Por clara que sea la advertencia que se extrae de esas encuestas, la cuestión es si el Gobierno de Bush querrá o incluso podrá hacerles caso. Las repetidas declaraciones del presidente de que la invasión estaba justificada y de que la ocupación es necesaria para llevar la estabilidad, el orden y la democracia a Iraq primero, luego a Oriente Medio y al final a todo el mundo islámico hacen que sea difícil un cambio radical de política. Sería, como mínimo, un indicio de fracaso y plantearía la acusación de que ha realizado una serie de actuaciones ineptas, peligrosas y probablemente ilegales. Todo presidente estadounidense se muestra preocupado por el lugar que ocupará en la historia y, en tanto que jefe de su partido, debe juzgar qué efecto tienen sus acciones sobre la capacidad de permanecer en el cargo. Por lo tanto, ¿cuáles son sus opciones?
A grandes rasgos, se reducen a dos.
La primera es modificar el rumbo, iniciar una retirada de Iraq esforzándose todo lo posible por disimular el hecho de que la política de su Gobierno no da resultados. El propio partido de Bush está adoptando de modo creciente esta posición. Lo hace porque todos los congresistas y un tercio de los senadores se enfrentan este otoño a la reelección. La lectura de las encuestas les preocupa. Lo normal es que cuenten con la ayuda de la popularidad de su presidente en ejercicio; en la actualidad, los republicanos lo perciben cada vez más como una carga. Se han producido ya unas pequeñas pero inquietantes señales de revuelta. Bush ya no puede contar con congresistas que antes le eran leales. Sus intentos por incidir sobre proyectos de ley como la prohibición de la tortura han sido derrotados. De modo significativo, fue el senador John Mc-Cain, que desea obtener él mismo la presidencia, quien se distanció de Bush en ese asunto. Richard Lugar, presidente del comité de Asuntos Exteriores del Senado, y Henry Hyde, su homólogo de la Cámara de Representantes, no apoyan el muy publicitado acuerdo nuclear de Bush con India. Y, lo más alarmante, cinco senadores de cada uno de los dos partidos han decidido iniciar una investigación sobre la política en Iraq. Aunque está o debería estar controlada por el antiguo secretario de Estado James Baker, que desempeñó un papel importante en la elección de Bush, tales investigaciones suelen adquirir una vida independiente. Ahora bien, aunque Bush haga caso de esas advertencias en privado, en público sigue afirmando rotundamente su determinación de "mantener el rumbo". Ésta es la línea que ha adoptado en los discursos que está pronunciando.

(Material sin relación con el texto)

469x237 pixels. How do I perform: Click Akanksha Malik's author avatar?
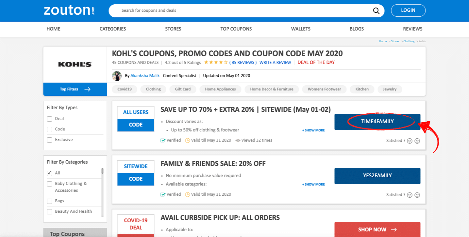[x=117, y=76]
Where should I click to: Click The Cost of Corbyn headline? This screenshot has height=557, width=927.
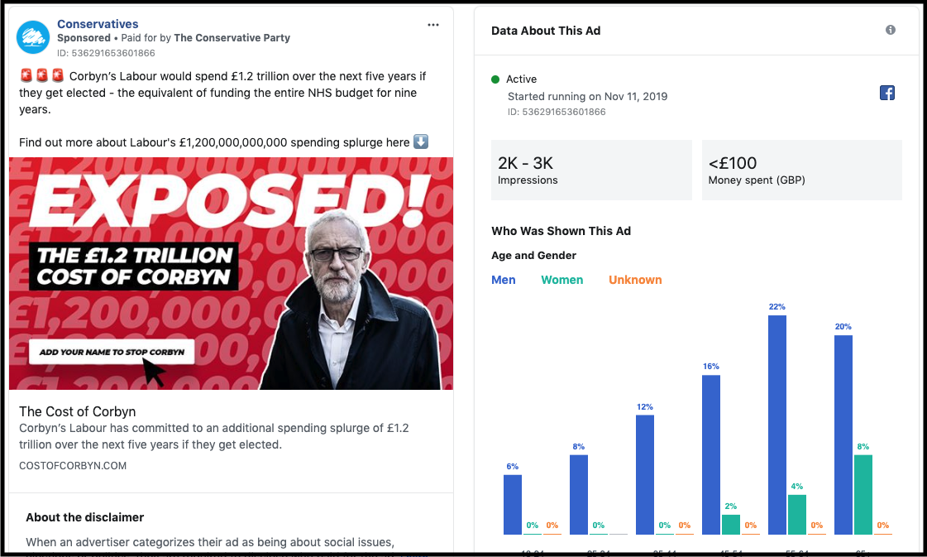pos(77,411)
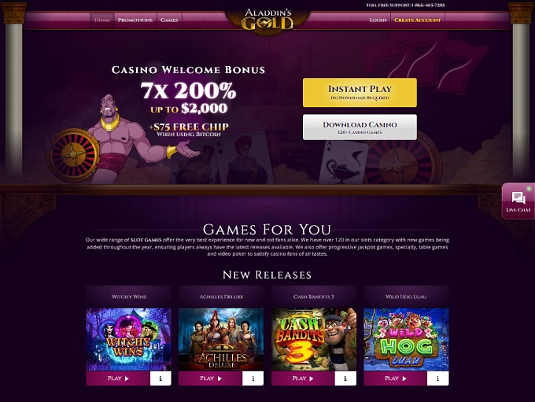
Task: Open the Games menu item
Action: pyautogui.click(x=169, y=20)
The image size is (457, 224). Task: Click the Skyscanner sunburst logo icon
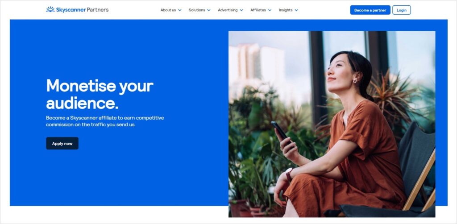click(x=50, y=10)
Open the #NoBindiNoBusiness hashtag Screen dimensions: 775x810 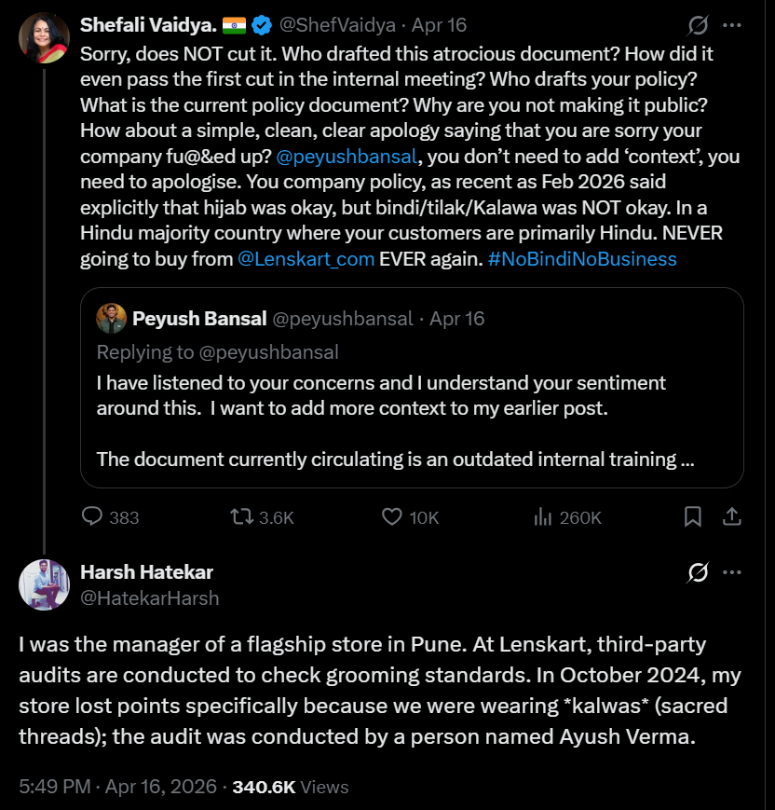coord(582,259)
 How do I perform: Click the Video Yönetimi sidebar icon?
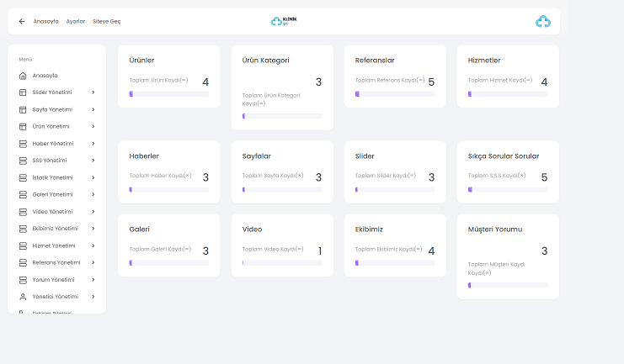tap(23, 212)
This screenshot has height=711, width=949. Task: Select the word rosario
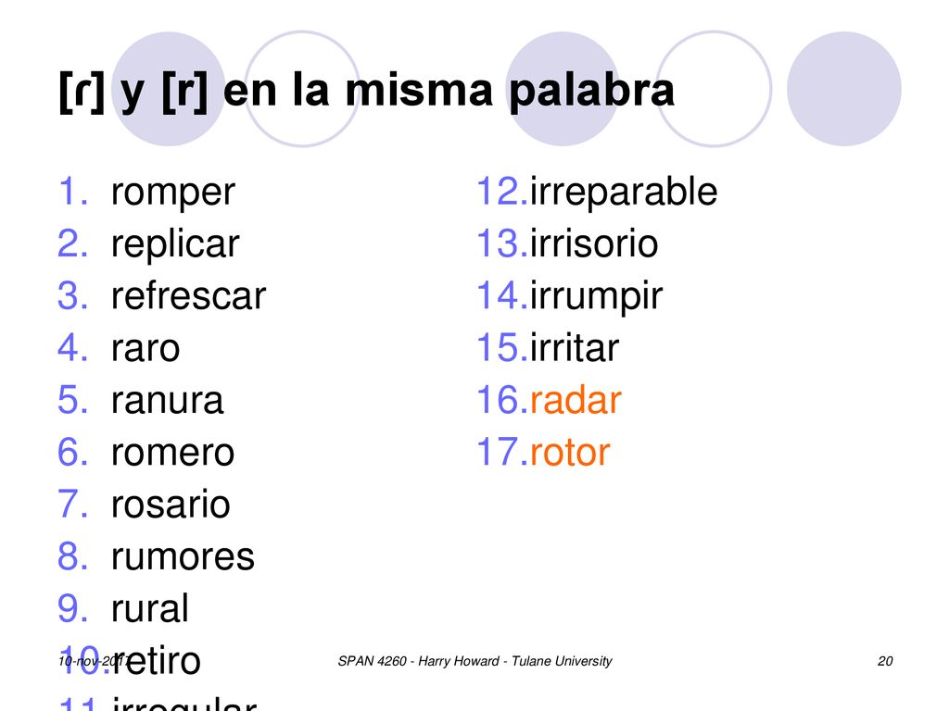(171, 505)
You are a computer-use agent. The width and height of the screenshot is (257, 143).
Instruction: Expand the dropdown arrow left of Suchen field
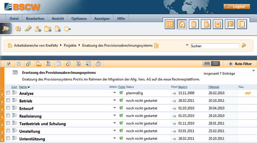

Si la estrategia en Iraq sigue deteriorándose, al menos algunos de los miembros más radicales de su equipo lo incitarán a una mayor implicación militar. Es la otra opción. Un indicio de que quizá se esté decantando por ella se ha hecho evidente con el masivo ataque de este pasado jueves - el mayor desde el inicio de la invasión en marzo del 2003- contra unos pueblos de los alrededores de Samarra. El siguiente paso, de seguirse la estrategia neoconservadora, sería un ataque a Irán. Para justificarlo, los halcones sostienen que Irán se entromete en Iraq y que sigue una política de engaños orientada a conseguir armas nucleares. El caso es que los estrategas políticos de Bush deben ver en sus recomendaciones los posibles beneficios electorales de un Bush como presidente en tiempos de guerra. Así, envolviéndose en la bandera, podrá de nuevo proclamar: "O se está con nosotros o con los terroristas".